KING: Richard, we're closely up against the clock. Do you feel at all that your Ka Hokey here, you're fighting a losing battle?
LINDZEN: Not at all. I think time will tell. I think Mr. Nye is speaking about energy. Energy sources and balance have changed over time, it will change. I have no idea what the energy mix will be 50 years from now. But I think if what he says about profitable, better sources are there, they will come online and they will come online without government fiat. Heidi says the science is solid and I can't criticize her because she never says what science she's talking about. This is a problem with so many facets, that the notion that scientists are in lox, that bonnet is silly.
NYE: This report has them at 99 percent certainty, this report that comes out this week --
LINDZEN: Ninety-nine percent certainty of what?
NYE: It was 60 five years ago.
LINDZEN: Of what?
NYE: That the world's going to get warmer by about 2 degrees Fahrenheit, 1.2 Celsius.
LINDZEN: No, it didn't say anything of the sort. It didn't say that.
NYE: Ok, well, we'll see what happens when the report comes out.
KING: Well how do we know if it's not out yet?
LINDZEN: The report won't come out until May.
NYE: Ok, so do you want to talk about the -- you say that there is no global climate change? Is that your argument?
LINDZEN: I'm not saying anything of the sort. I'm saying temperature has changed --
NYE: Are you saying the problem is not serious?
KING: Let him finish.
LINDZEN: I'm saying that we have seen a rate of temperature change that is not outside the range of what the climate does by itself. So --
NYE: You're saying the current rate is consistent with, for example, the ice score records?

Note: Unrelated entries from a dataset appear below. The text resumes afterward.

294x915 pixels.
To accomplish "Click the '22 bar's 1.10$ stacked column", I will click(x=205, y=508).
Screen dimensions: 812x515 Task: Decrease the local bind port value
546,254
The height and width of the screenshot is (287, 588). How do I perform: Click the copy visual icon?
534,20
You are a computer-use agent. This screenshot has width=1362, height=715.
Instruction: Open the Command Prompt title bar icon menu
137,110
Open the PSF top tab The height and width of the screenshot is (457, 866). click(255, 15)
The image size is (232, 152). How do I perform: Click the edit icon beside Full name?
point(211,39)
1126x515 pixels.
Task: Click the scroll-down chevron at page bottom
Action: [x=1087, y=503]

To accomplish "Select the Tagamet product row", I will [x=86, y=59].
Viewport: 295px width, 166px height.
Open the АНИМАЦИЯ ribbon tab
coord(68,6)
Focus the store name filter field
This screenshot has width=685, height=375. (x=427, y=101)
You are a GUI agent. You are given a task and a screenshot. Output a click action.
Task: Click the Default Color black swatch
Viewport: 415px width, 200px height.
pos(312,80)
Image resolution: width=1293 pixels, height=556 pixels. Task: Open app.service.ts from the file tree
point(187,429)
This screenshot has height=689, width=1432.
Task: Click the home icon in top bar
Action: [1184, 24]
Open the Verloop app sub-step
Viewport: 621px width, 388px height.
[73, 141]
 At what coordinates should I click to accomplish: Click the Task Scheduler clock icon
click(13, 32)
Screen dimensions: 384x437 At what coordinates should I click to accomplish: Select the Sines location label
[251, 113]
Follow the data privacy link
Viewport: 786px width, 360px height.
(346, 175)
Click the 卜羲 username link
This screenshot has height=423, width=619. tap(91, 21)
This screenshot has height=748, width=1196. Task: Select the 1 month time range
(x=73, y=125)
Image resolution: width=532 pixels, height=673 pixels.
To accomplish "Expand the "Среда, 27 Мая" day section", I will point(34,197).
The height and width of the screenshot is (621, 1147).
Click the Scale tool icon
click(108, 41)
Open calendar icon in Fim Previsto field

I that what you're saying, it's about the same speed as the record of the --
LINDZEN: The ice score records, excuse me, have a time resolution of 2,000 years. They couldn't tell you what's going on, on the scale you're talking about.
NYE: I disagree with that statement right there.
LINDZEN: Do you want to make this small wager on it?
KING: Go ahead, Bill.
NYE: I'll bet you a cup of coffee.
LINDZEN: how about a bottle of (INAUDIBLE).
NYE: I don't know what that is.
LINDZEN: Sixty dollars for a bottle of scotch.
NYE: Sure, it sounds fancy.
KING: He's from M.I.T. he knows what he's talking about. Thank you all very much. We will not leave this topic alone. Heidi Cullen, Bill Nye, Richard Lindzen and Julian Morris.